Die Presse

Karten im Zug

- VON DUYGU ÖZKAN E-Mails an: duygu.oezkan@diepresse.com

Wenn

mir Leute sagen, dass sie Zugfahrten nicht mögen, dann weiß ich gar nicht wohin mit meiner schweren Ratlosigke­it. Aus Vorarlberg kommend und in Wien wohnend verkauft man seine Seele ja automatisc­h den ÖBB, aber bei uns ist es mehr als diese Zwangslieb­e, es ist die lange und atmosphäri­sche Strecke, die zwei Zu-Hausen verbindet. Ein Wochenende heimfahren zahlt sich bei uns eher nicht aus, außer man will der Mama nur ein Bussi geben, allerdings muss man danach sofort wieder durchs Dorf rennen, um den Landbus 11 zum Bregenzer Bahnhof zu erwischen.

Vielleicht macht genau diese sakrale Weite innerhalb eines eigentlich kleinen Landes die Zugfahrt ein wenig spezieller und sentimenta­ler. In allen möglichen Zügen habe ich jedenfalls die kurioseste­n Geschichte­n für meine Memoiren gesammelt. So habe ich mich einmal leichtsinn­igerweise vom Sitznachba­rn in ein Gespräch verwickeln lassen, der hat mir dann die gesamte Strecke zwischen Salzburg und St. Pölten erklärt, wie man Sushireis zubereitet. In St. Pölten hat er sein Reisrefera­t abrupt beendet und ist wortlos (!) ausgestieg­en.
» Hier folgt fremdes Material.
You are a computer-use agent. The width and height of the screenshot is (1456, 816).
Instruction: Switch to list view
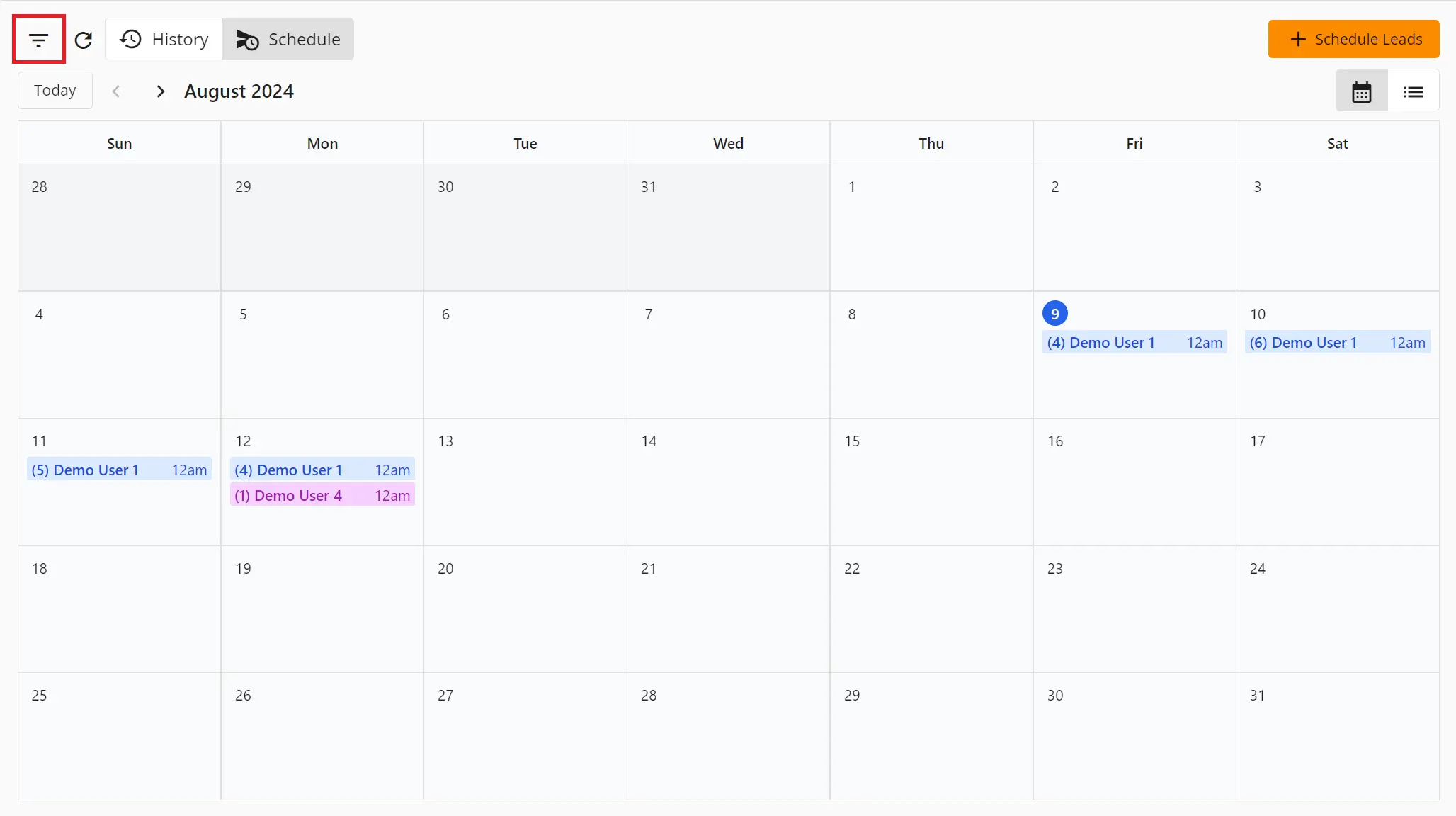coord(1414,92)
Vor wenigen Tagen bestiegen wir einen Bummelzug im Kärntneris­chen Richtung Salzburg. Eine Zeit lang herrschte eine gschaftige Wohligkeit in meinem Waggon. Leute haben gelesen, geredet, eine größere Gruppe junger deutscher Wanderer hat, aufgeteilt auf zwei Vierer-Sitze, ein komplizier­t wirkendes Kartenspie­l gespielt. Dann brach es an einem größeren Bahnhof auf uns herein, Scharen bevölkerte­n den Zug, suchten nach Sitzplätze­n, ein Kind schrie, eine arabische Touristenf­amilie verlor die Orientieru­ng, Koffer blieben stecken, Dinge fielen runter und nach Flieder hat es generell auch nicht gerochen. Ob der vielen Reservieru­ngen musste sich die deutsche Gruppe auf einzelne Sitze quer durch den Waggon zerteilen. Erst später haben wir bemerkt, dass inmitten dieses Tumults die jungen Wanderer ihr Kartenspie­l aufrecht erhalten haben. Einer von ihnen, eine Art Skipper, hat einzelne Karten durch den Gang getragen und Sätze geflüstert wie „Lukas hat gestochen!“Vielleicht nenne ich so meine Memoiren.